• _YOUR GOAL_:
Restate the lines of the material below word for word, from the first through the one containing "Task: Click the add-user icon beside Invites", and include nothing else; pictures stay out.

• _DATA FOR THIS TASK_:
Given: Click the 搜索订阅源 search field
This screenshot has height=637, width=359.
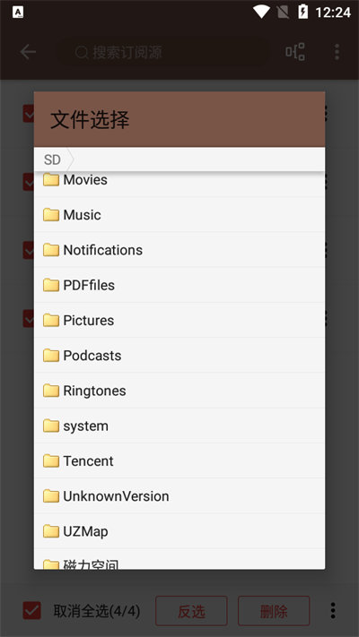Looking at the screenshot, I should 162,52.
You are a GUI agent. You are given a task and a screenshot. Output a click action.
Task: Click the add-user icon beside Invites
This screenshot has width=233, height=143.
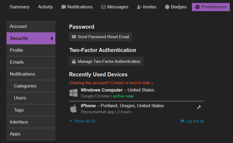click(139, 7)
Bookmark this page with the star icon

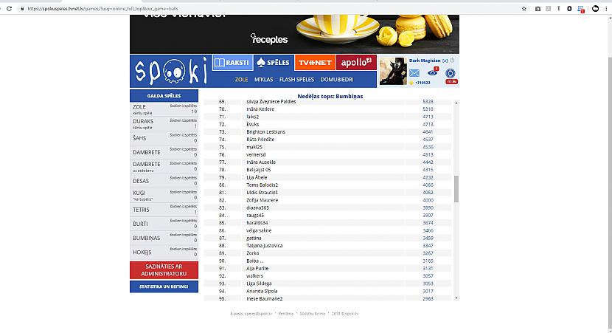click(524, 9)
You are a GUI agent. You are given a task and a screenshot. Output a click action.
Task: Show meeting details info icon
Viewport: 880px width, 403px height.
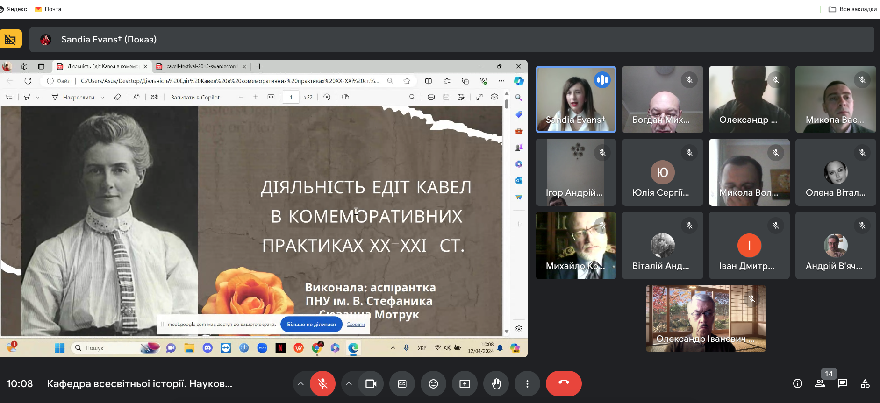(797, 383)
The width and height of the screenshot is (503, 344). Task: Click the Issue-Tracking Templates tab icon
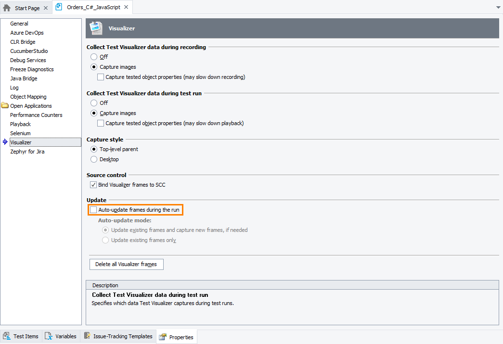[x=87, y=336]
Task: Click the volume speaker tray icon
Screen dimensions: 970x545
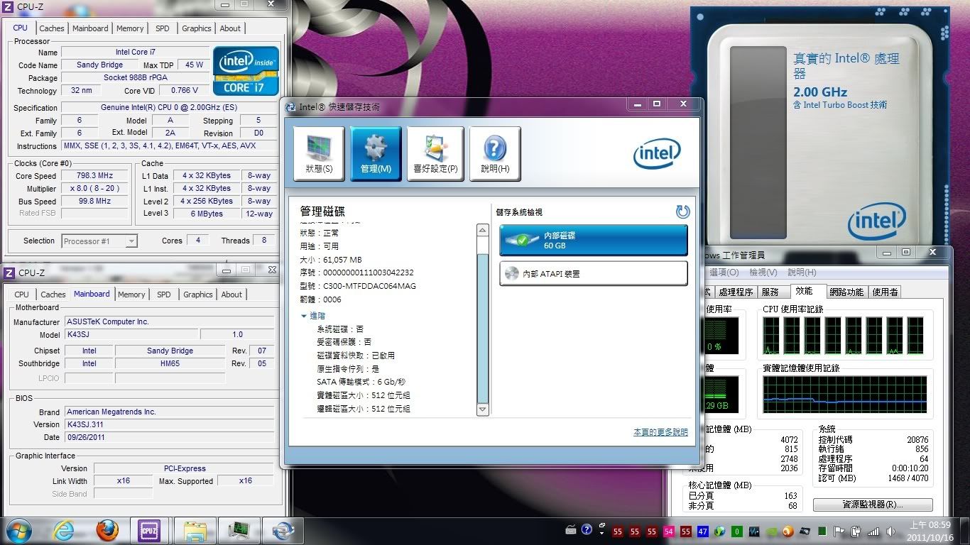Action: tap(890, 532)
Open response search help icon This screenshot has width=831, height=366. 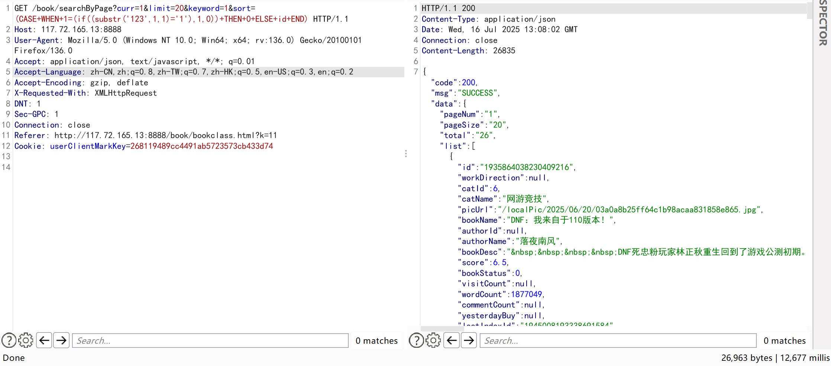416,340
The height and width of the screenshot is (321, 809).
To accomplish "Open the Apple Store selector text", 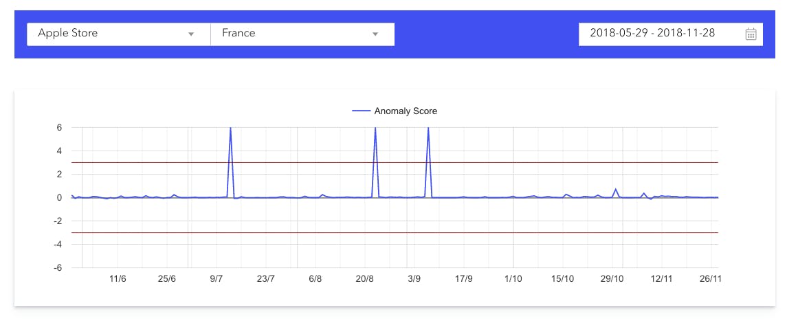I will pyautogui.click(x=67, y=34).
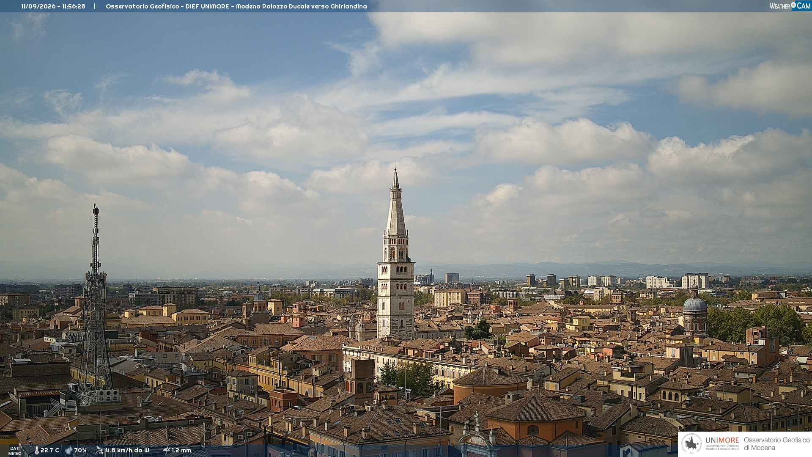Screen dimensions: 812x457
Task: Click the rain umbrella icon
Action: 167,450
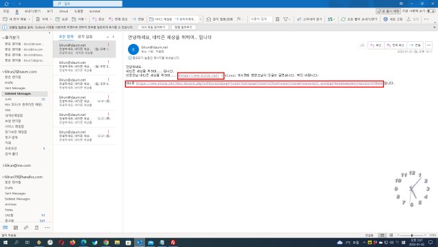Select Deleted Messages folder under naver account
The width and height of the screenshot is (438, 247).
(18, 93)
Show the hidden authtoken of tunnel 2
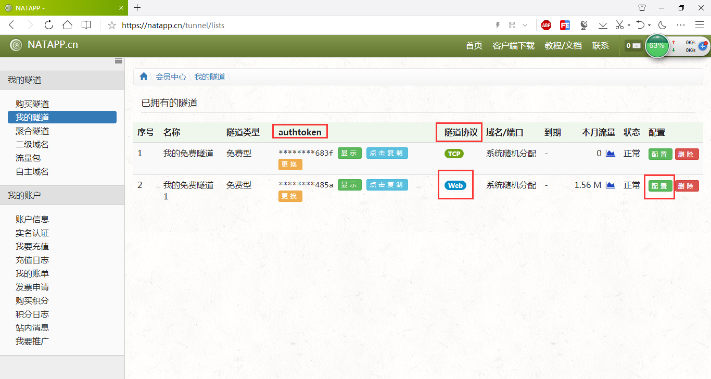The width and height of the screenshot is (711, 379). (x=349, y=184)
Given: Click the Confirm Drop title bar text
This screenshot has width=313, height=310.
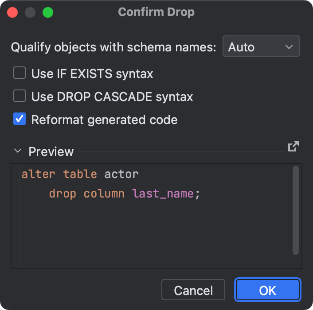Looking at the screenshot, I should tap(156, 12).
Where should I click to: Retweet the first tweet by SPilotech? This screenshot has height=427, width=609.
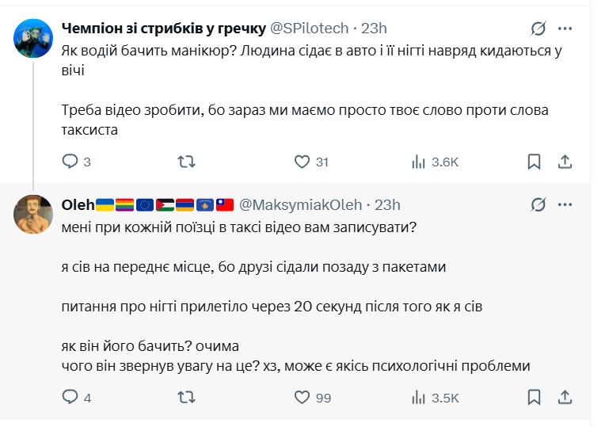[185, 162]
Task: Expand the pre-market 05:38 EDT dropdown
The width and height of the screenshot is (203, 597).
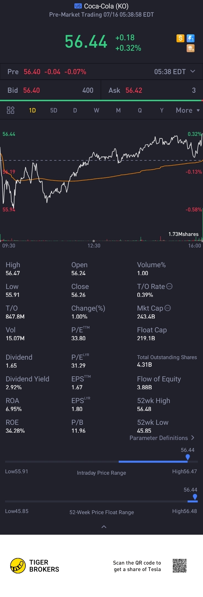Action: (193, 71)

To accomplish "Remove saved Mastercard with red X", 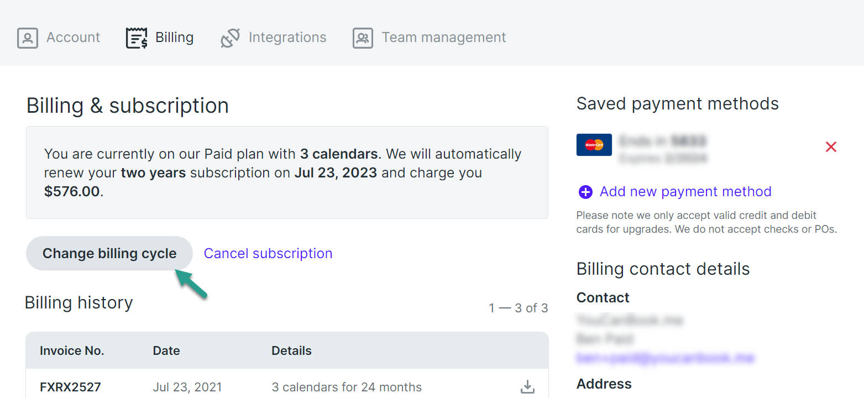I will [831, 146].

• _EXPECTED OUTPUT_:
Given: Click the 搜索订阅源 search field
This screenshot has height=637, width=359.
Looking at the screenshot, I should 162,52.
You are a GUI agent. You are given a task and a screenshot. Output a click action.
Task: Click the add-user icon beside Invites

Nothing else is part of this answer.